L'organisation antiesclavagiste IRA (Initiative de résurgence du mouvement abolitionniste) que dirige Birame Ould Dah Ould Abeid a animé hier, lundi 16 mai 2011 à l'hôtel Mercure de Nouakchott, une conférence intitulée "Oui à l'application de la loi contre l'esclavage". Devant un parterre d'activistes des droits de l'homme, d'hommes politiques et de journalistes, mais aussi d'un pléthore de militants dont un bon contingent de dockers et de victimes d'expropriation foncière, le fer de lance de la lutte antiesclavagiste en Mauritanie a fustigé le système d'exclusion qui laisse en rade des milliers de noirs opprimés, non sans revenir sur le combat d'IRA, ses succès et ses déceptions, la propagande et les contre vérités du pouvoir, tout en levant l'équivoque sur certaines rumeurs tendant à contenir le combat des antiesclavagistes.

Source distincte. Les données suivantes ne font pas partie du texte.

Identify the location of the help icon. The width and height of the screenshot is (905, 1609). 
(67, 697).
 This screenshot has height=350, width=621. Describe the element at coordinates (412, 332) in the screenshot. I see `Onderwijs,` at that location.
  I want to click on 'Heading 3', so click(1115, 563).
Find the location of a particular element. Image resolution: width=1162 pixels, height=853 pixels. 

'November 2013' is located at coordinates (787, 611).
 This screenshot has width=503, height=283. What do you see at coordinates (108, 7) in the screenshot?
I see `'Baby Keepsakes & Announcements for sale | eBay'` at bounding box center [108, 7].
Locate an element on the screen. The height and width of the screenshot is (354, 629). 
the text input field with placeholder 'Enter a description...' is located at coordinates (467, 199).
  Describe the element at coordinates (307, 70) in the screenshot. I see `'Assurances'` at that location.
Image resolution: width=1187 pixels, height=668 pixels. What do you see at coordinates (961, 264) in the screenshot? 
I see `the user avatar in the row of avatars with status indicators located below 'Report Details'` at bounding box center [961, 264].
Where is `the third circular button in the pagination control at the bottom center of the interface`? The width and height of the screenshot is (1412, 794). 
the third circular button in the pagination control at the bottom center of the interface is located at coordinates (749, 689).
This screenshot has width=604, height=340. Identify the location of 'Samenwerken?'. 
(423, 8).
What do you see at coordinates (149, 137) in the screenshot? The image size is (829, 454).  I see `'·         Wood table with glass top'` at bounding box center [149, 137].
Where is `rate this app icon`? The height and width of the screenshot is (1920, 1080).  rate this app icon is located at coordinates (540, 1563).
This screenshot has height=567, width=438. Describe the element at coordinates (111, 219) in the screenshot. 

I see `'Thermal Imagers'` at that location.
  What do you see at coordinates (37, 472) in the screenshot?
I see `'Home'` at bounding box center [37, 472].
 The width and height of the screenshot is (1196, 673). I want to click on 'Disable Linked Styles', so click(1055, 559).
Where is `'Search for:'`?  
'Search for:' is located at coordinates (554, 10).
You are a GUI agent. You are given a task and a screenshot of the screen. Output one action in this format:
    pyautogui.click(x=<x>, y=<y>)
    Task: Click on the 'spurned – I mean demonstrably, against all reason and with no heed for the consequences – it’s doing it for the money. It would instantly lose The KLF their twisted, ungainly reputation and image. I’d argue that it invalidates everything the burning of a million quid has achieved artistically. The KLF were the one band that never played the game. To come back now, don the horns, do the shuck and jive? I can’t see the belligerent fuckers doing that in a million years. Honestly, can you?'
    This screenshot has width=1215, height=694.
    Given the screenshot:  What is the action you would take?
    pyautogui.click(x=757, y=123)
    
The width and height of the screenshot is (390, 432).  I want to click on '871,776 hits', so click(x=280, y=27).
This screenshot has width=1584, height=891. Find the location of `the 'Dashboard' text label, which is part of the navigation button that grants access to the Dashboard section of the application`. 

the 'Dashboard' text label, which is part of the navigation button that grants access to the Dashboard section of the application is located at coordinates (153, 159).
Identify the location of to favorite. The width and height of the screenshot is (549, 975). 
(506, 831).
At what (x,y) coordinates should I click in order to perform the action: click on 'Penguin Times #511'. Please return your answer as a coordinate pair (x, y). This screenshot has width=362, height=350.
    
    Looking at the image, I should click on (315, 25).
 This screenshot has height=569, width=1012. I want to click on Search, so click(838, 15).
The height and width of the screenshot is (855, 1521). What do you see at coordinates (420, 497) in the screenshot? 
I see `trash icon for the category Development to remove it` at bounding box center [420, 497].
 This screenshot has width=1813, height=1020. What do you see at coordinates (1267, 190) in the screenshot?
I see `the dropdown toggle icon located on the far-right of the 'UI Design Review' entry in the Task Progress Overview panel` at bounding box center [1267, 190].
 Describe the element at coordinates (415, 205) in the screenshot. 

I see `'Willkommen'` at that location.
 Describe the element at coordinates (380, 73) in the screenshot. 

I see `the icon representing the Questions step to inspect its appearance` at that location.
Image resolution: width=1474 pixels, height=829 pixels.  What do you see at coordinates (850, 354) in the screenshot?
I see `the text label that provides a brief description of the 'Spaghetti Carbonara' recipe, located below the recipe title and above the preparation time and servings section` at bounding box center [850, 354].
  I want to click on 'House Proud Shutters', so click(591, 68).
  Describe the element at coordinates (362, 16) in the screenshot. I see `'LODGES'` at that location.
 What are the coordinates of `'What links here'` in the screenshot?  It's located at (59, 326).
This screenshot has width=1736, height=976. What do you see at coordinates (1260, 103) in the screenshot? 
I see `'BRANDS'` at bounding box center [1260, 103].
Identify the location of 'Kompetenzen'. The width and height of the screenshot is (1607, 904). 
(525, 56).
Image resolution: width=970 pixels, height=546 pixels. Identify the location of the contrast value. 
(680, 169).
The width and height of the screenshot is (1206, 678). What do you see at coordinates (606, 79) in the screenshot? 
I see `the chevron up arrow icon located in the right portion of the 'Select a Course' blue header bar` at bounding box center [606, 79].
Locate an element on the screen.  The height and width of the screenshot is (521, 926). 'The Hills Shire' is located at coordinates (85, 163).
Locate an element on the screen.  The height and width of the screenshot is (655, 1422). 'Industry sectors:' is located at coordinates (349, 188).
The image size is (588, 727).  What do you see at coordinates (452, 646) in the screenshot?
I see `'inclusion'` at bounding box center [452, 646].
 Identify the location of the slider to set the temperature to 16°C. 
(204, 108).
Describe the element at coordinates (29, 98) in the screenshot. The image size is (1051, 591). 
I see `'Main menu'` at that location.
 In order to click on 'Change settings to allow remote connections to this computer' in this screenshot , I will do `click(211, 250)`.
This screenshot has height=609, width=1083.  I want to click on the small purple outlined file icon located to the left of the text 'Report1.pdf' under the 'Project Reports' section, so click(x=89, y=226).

Dans une salle de conférence de l'hôtel Mercure de Nouakchott pleine à craquer d'une bonne dose de jeunes, dont une forte présence féminine, le président de l'Initiative de résurgence du mouvement abolitionniste (IRA), Birame Ould Dah Ould Abeid a égayé l'assistance. Le langage particulièrement virulent de l'orateur, son parler osé au-delà de tous les tabous, sa hargne pour un combat auquel il s'identifie, tout cela a créé une ambiance éclectique, à la limite de la psychose des foules. En fait le discours de Birame Ould Dah n'est que la énième reprise d'un bréviaire que tous ceux qui suivent l'évolution de ce jeune haratine décomplexé et qui compte refaire le monde savent déjà. Birame est surtout l'icône de cette jeunesse haratine qui perçoit en lui l'espoir d'une génération qui aspire à concrétiser ce que les aînés, comme Messaoud Ould Boulkheïr ou Boubacar Ould Messaoud, ont entamé. C'est le rêve d'une terre promise où le Mauritanien ne sera plus jugé à l'aune d'un legs ancestral ou d'une lignée que Birame considère de préfabriquée. Mais celle d'une Mauritanie égalitaire où tous les citoyens seront réellement égaux, non plus de cette égalité formelle inscrite en décor dans la Constitution de ce pays ou ânonné par les tribuns de la République, mais de cette égalité scientifique et philosophique, cette égalité que l'on osera enfin transposer du champ de l'irréel sur le terrain du vécu.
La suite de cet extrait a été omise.